Wednesday, October 26, 2011

Vonis Eriksson...

Sven-Goran Eriksson pernah sangat dihormati ketika berhasil membawa Lazio menjuarai beberapa kejuaraan Eropa dan Liga Serie A Italia. Itu sudah masa lalu. Sejak gagal menukangi tim nasional Inggris, karier Eriksson terus menurun hingga dipecat manajemen Leicester, Senin.

Leicester adalah klub kelas dua di Inggris yang dibeli sejumlah pengusaha kaya Thailand. Mereka menginginkan klub kebanggaan kota Leicester itu masuk liga utama Inggris, Liga Primer. Namun, setelah setahun Eriksson menukangi klub itu, Leicester gagal naik kelas, malah terpuruk di posisi ke-13 Liga Championship. Terakhir, Leicester kalah dari Millwall, 0-3, Sabtu (22/10).

”Klub sepak bola kota Leicester mengonfirmasikan hari ini, atas dasar kesepakatan bersama, Sven-Goran Eriksson diberhentikan sebagai pelatih utama tim dengan segera,” demikian diumumkan klub Leicester dalam situs resminya.

Kontrak Eriksson itu awalnya untuk masa dua tahun, tetapi para pemilik klub tampaknya tidak percaya lagi pada kemampuan Eriksson sebagai pelatih utama klub. Bukan hanya Eriksson, manajemen Leicester juga memecat pelatih tim yang bermarkas di Stadion King Power itu, Derek Fazackerley.

Pemilik klub Leicester, Asia Football Investment yang berkantor pusat di Thailand, tak puas dengan hasil yang diperoleh. Padahal, mereka sudah mengeluarkan 10 juta euro (Rp 122,7 miliar) untuk berbelanja pemain baru selama musim transfer lalu.

”Direktur Akademi Jon Rudkin dan pelatih Mike Stowell akan bersama-sama mengambil peran sebagai pejabat pelatih tim utama dengan bantuan pelatih pengembangan Steve Beaglehole. Hal itu akan dimulai pada latihan Selasa (25/10) pagi, sebelum perjalanan Sabtu ke West Ham United. Proses perekrutan pelatih baru dimulai beberapa hari mendatang,” ujar manajemen klub Leicester.

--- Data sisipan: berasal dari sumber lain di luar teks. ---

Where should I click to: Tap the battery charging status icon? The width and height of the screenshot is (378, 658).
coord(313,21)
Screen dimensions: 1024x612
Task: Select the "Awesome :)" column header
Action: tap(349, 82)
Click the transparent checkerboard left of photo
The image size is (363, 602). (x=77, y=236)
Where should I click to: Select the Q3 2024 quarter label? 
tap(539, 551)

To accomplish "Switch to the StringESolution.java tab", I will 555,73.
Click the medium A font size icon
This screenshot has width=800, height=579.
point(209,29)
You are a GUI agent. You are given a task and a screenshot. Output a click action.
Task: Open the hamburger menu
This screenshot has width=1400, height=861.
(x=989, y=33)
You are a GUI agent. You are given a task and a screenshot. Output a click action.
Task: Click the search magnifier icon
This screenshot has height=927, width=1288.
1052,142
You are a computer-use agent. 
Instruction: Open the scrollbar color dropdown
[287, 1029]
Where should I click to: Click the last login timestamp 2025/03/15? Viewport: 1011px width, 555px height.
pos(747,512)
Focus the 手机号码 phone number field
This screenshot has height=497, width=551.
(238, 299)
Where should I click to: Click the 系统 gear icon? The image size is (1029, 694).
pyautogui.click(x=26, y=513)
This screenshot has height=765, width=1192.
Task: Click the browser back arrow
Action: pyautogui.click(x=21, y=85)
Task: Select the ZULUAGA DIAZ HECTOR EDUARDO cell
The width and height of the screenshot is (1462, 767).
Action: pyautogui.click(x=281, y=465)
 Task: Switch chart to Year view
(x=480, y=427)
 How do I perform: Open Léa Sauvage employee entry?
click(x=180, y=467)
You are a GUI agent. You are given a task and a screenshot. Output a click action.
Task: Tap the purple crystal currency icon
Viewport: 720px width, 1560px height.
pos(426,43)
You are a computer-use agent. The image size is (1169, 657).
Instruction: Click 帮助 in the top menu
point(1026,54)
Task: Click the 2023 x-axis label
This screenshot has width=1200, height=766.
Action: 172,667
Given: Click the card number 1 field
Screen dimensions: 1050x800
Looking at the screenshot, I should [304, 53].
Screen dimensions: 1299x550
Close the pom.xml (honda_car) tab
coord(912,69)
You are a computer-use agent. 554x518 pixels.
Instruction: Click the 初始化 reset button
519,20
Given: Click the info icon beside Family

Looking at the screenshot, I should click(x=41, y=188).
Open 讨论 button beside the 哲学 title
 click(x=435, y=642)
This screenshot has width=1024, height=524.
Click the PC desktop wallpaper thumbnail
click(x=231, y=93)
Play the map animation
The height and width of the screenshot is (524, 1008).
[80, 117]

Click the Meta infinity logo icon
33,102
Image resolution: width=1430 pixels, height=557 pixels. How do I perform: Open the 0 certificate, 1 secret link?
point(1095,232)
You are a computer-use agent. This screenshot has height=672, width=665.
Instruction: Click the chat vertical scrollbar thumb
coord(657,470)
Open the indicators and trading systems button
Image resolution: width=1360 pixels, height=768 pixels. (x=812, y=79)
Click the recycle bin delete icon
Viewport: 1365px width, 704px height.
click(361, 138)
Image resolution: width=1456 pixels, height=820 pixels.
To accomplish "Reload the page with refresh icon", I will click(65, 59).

Meski harus mengakhiri dengan tragis karier manajerialnya di Leicester, kepada The Telegraph, Senin, Eriksson menegaskan tidak akan mundur dari dunia sepak bola. ”Saya sama sekali tak akan berpikir soal pensiun. Suatu hari nanti, mungkin, saya bangun dari tidur dan berpikir, cukup. Namun, saya tidak merasa seperti itu sekarang,” ucapnya.

Eriksson menegaskan, keputusan dia itu bukan karena masalah uang. ”Jika tidak memiliki sepak bola, saya tidak tahu apa yang bisa saya lakukan. Saya bukan pemain golf, dan saya tidak suka berlibur lebih dari dua minggu,” ujar Eriksson.

Terus menurun Eriksson, lahir di Torsby, Swedia, 5 Februari 1948, belum berhasil mengulang kembali prestasinya bersama klub Italia, Lazio. Sejak menangani tim nasional Inggris pada 2000 dengan masa kontrak lima tahun, Eriksson tidak berhasil membawa Inggris menjuarai Piala Eropa, apalagi Piala Dunia. Dia pun terpaksa meninggalkan kursinya sebagai pelatih tim nasional Inggris pada 2006.

Tahun 2007, dia ditunjuk sebagai pelatih Manchester City, tetapi berakhir hanya dalam setahun, juga dengan bentuk pemutusan hubungan lebih awal.

Sejak itu, Eriksson berkelana menukangi tim nasional Meksiko dan melatih tim nasional Pantai Gading, tetapi keduanya terbilang gagal hingga akhirnya Eriksson turun kelas sangat jauh untuk mendapat pekerjaan, dengan mendarat di Leicester. Karier kepelatihan Eriksson yang terus menurun pada masa tuanya kontras dengan kariernya semasa muda.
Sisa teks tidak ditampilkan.